Copy the records word for word, from the line containing "Given: Click the" through the end of the records, and leave the pictures out of your answer.

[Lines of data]
Begin
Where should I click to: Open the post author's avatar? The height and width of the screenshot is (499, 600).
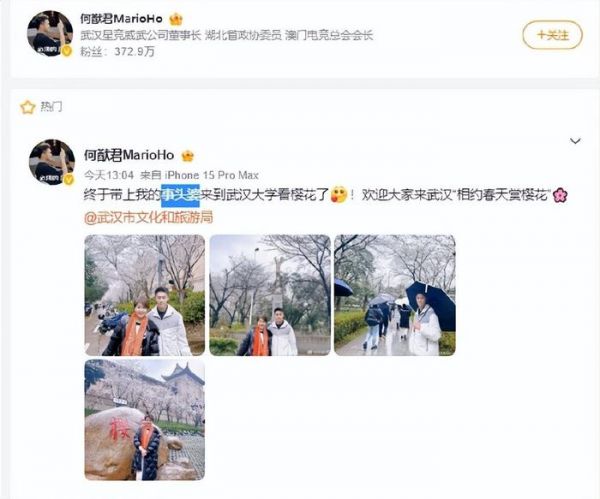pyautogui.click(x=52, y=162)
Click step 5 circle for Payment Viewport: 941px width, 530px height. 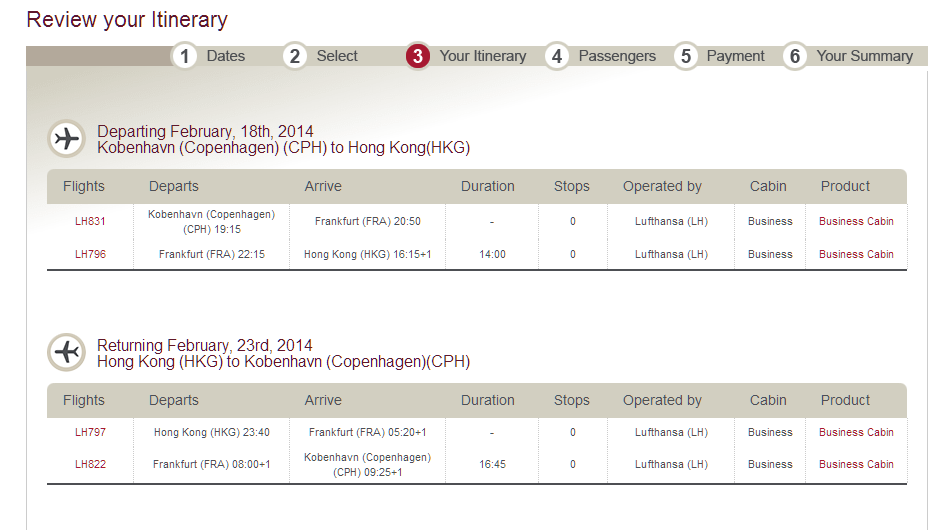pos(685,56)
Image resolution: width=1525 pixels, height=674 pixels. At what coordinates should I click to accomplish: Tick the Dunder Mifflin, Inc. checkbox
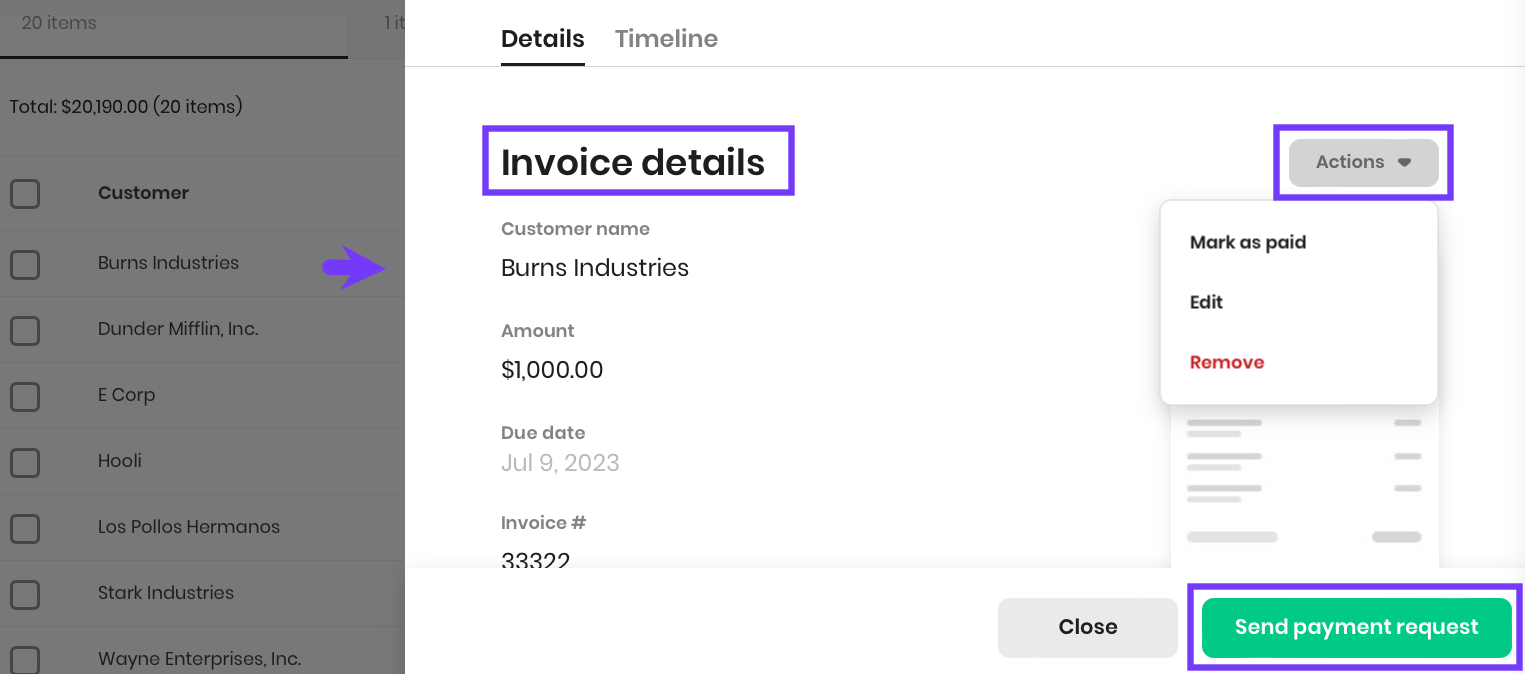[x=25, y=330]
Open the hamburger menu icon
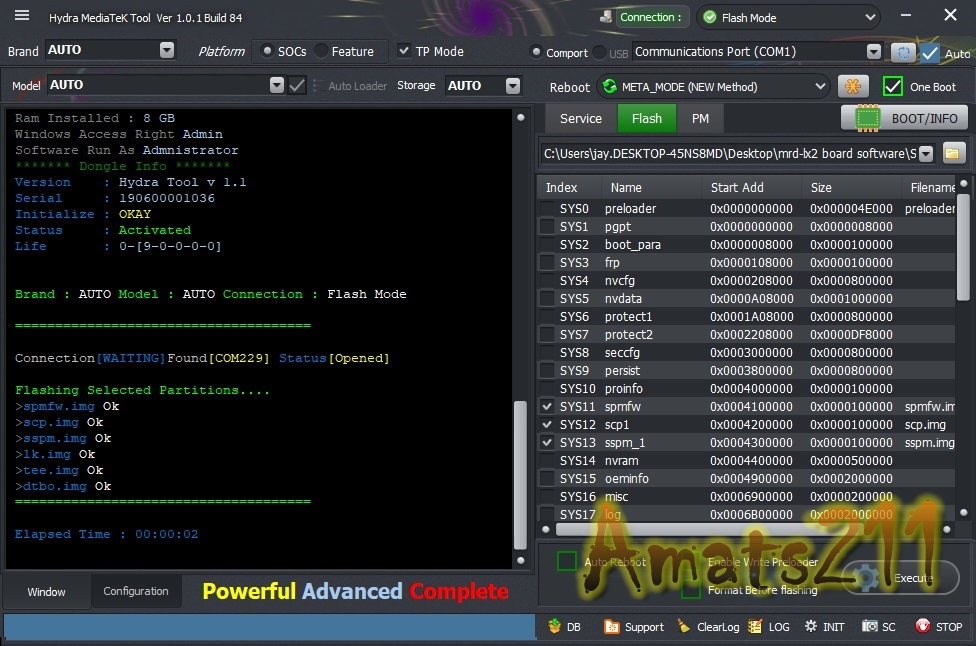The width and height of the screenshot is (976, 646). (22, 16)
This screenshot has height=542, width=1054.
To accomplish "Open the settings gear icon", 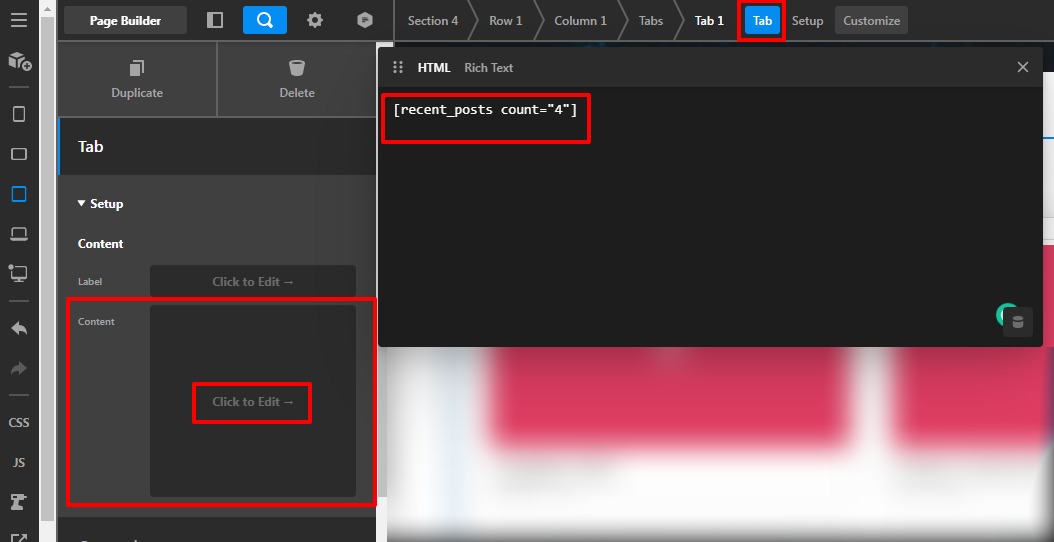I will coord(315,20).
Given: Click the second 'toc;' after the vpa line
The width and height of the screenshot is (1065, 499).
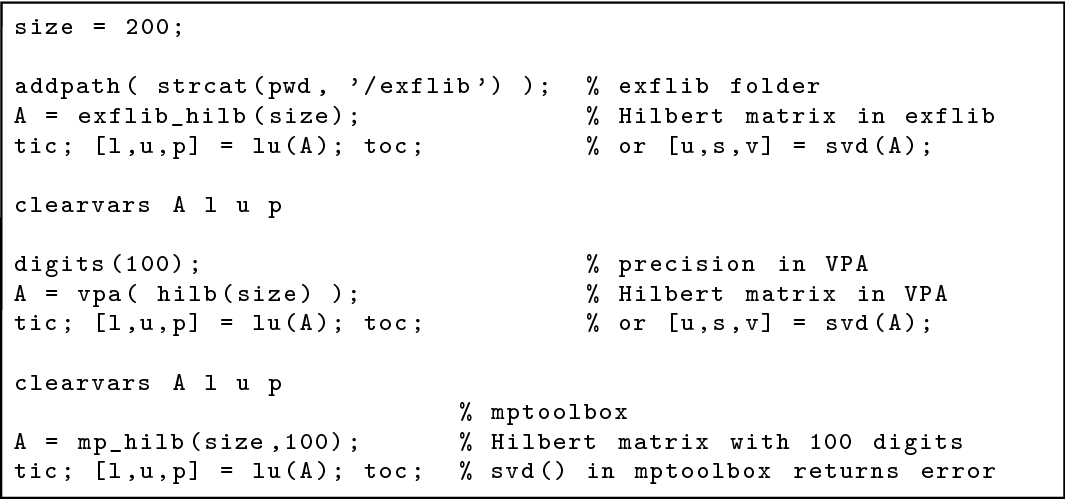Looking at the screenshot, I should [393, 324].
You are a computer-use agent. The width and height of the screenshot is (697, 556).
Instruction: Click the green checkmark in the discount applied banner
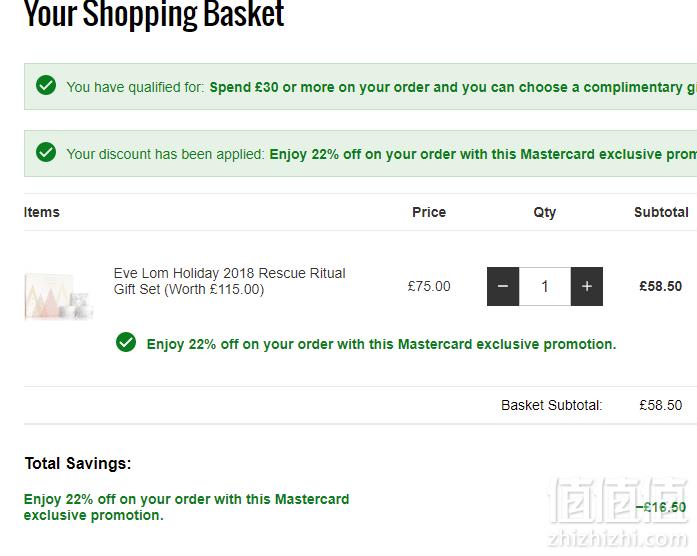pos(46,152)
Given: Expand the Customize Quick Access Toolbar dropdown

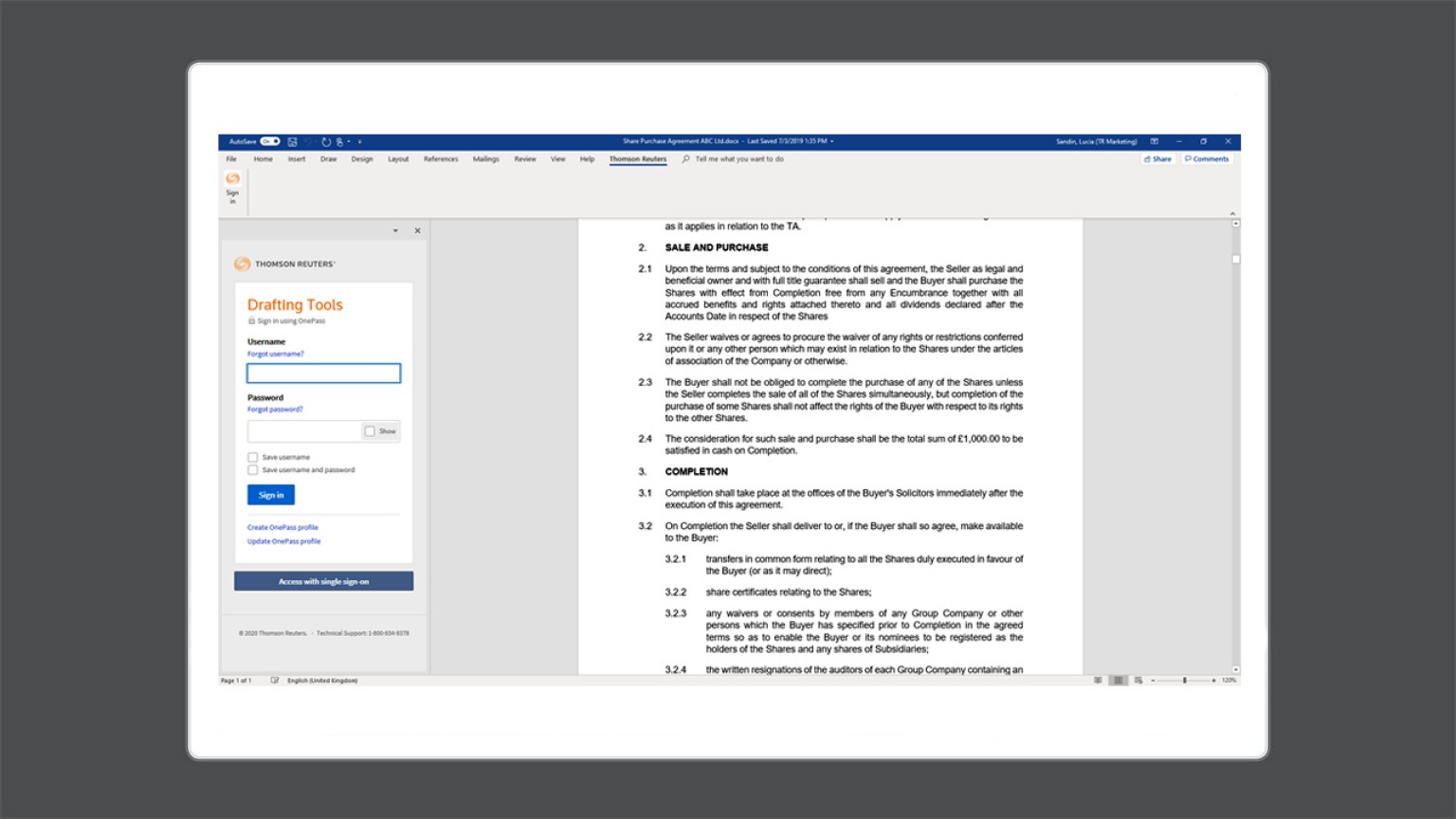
End
- **Solution to this task**
Given: Click the second 'toc;' after the vpa line
The width and height of the screenshot is (1065, 499).
Looking at the screenshot, I should [393, 324].
You are a computer-use agent. The width and height of the screenshot is (697, 556).
Instruction: Click the green checkmark in the discount applied banner
pos(46,152)
Given: Expand the Customize Quick Access Toolbar dropdown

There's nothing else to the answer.